There is a saying that goes something like this, “Spray early, and mow late.” It refers to a central theme used for pasture management by many of today’s ranchers. Fortunately, in the Flint Hills we are blessed with such a natural abundance of tall-grass prairie we can (although it is more difficult) modify this saying to “Burn early, mow late.
However, even in the Flint Hills, many of the more modern techniques used to improve pasture land and provide the largest gains in livestock now involve the overuse of potentially harmful chemicals. Recent technology has many producers around the country focused on improving the quality of grassland by using chemical based herbicides to help control unwanted weeds and woody stem plants.

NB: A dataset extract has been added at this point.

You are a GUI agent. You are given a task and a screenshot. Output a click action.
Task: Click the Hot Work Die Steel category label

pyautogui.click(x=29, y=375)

The quick and easy way to rid a pasture of these undesirables is to spray these chemicals over large areas. This is done using a variety of vehicles, such as a helicopter for aerial spraying or a large tractor rig that uses a powerful hose to project these chemicals far and wide. Some ranchers have even gone so far as to mix more chemically potent sprays on their own to kill locust and cedar trees on contact. The consequence of this action being polluted soils and watershed that eventually find their way into the diet of the cattle they raise and we consume.
Prior to the availability of these chemicals, ranchers had to find innovative ways to control unwanted plants in the pasture and to keep their pastures healthy and alive with an abundance of natural tall-grass species. Of course most of these options involved long hours and hard work.
Fortunately the early ranchers in the Flint Hills had traditions learned from the American Indian to help renew pastureland after a healthy growing season and a long winter. The phrase burn early, mow late refers to the traditions of burning pasture in the spring as weeds begin to grow but before they develop seedlings. Later in the season, prior to pastures going dormant, early ranchers would mow in order to weaken the root systems in weeds and encourage the further spread of healthy prairie grass. On our ranch we have proven this method still works today.
Like the difference between responsible use of antibiotics to care for sick animals and the proactive use of antibiotics seen in many of today’s feedlots, a similar distinction is seen between chemically treating a tree stump and the practice of mass overuse of chemicals in the field.
The hard works comes as we continually hand cut unwanted saplings and collect them in ravines in order to safely burn them when the time is right. Common sense and a look to the past are our best guides to creating healthy pastureland and producing quality food products for all consumers.